Authors of issue 11.1 on facilitation - that the notification about abstracts being approved or not is likely to be sent out on friday 19 september instead of monday 15 september.

Thank you for your understanding,


Ewen Le Borgne, on behalf of the guest editorial team

Comment by Denise Senmartin on July 7, 2014 at 1:07pm

Special Latin American Edition of KM4Dev Journal is out!
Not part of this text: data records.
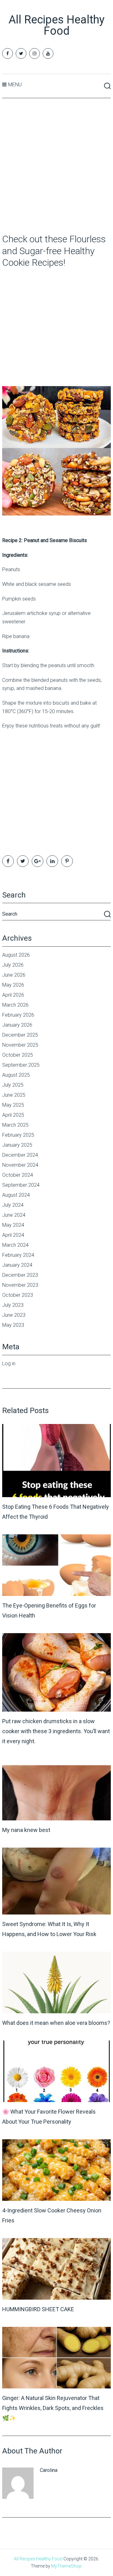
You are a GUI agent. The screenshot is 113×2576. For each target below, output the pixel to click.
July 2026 (13, 965)
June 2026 (13, 975)
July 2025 (13, 1085)
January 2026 (17, 1025)
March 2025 (15, 1125)
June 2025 (13, 1095)
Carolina (48, 2470)
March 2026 (15, 1005)
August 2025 (16, 1075)
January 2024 (17, 1265)
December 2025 (20, 1035)
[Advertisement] (56, 166)
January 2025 (17, 1145)
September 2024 (21, 1185)
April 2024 (13, 1235)
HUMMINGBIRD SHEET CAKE (38, 2309)
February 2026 (18, 1015)
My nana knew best (26, 1830)
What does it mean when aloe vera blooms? (56, 2023)
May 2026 (13, 985)
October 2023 (17, 1295)
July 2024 (13, 1205)
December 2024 (20, 1155)
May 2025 (13, 1105)
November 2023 (20, 1285)
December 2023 (20, 1275)
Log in (8, 1363)
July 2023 (13, 1305)
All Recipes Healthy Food (56, 25)
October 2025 (17, 1055)
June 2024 (13, 1215)
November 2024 (20, 1165)
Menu (15, 85)
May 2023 (13, 1325)
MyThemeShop (66, 2565)
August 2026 (16, 955)
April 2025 (13, 1115)
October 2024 (17, 1175)
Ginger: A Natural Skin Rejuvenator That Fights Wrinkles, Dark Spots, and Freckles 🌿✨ (53, 2408)
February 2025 (18, 1135)
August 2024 (16, 1195)
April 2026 (13, 995)
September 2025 (21, 1065)
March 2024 (15, 1245)
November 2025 (20, 1045)
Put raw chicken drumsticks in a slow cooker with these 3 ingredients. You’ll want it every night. (56, 1731)
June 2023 (13, 1315)
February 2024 (18, 1255)
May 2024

We are happy to announce the publication of the 2014 Special Edition in Spanish and Portuguese of the KM4Dev Journal. Please check it out here and help us disseminating it!
We are grateful for the collaboration during the process of all authors, guest editors, and peer reviewers for making it possible and for trusting their ideas, experiences and propositions to the Journal. 
Just click and enjoy this open access issue covering KM4Dev experiences in Latin America, with eight articles in Spanish and one in Portuguese. 
Comment by Ewen Le Borgne on April 4, 2014 at 4:02am


Hello all,

Just some updates about the KM for Development Journal - and some opportunities for you to come up with interesting topics for upcoming issues and articles...
Past issues:
- The current issue (December 2013) is about 'Facilitating multi-stakeholder processes (balancing internal dynamics and institutional politics)'
- The previous issue (September 2013) was about 'Breaking the boundaries to knowledge integration: society meets science within knowledge management for development'
Upcoming issues:
- The May 2014 issue will be in Spanish and is in the final stages now. Read more about it here.
- The September 2014 issue will be about 'Africa' and lots of articles are on their way already. Read more about this issue here.
- The December 2014 issue will be non-thematic, so any article is welcome for this.
- The May 2015 issue will be about 'facilitation' and the editors are currently unpacking how to give this more focus and how to structure this issue. More news about this in the future. The call for papers is expected some time after the summer.
- The other two issues of 2015 are not planned yet so...
How to get involved and propose topics and articles?
For the December 2014, September 2015 and December 2015 issues, any article is welcome. But crucially also, if you have any suggestion re: a possible thematic focus for the September (or December) 2015 issue, you're welcome to share it here and see if anyone would be interested. One of those 2 issues will remain non-thematic (to accommodate other articles that don't fit in a specific 'theme') but the other is up for grabs - so feel free to HAVE A GO :)
More information about the journal:
The official journal page (with past issues, guidelines for authors and editors etc.) is available at:
You can always check our wiki page for the latest information on upcoming issues: 
And have a great weekend!
Ewen Le Borgne, on behalf of the KM for D journal editorial team... 
Comment by Nancy White on February 6, 2013 at 10:13am

Thanks, Ewen. The person inquiring wants copies of Part 1 and Part two of the communities and networks articles I did. And silly me, I never keep author copies ... nor even track what I write. This may be a lesson!!!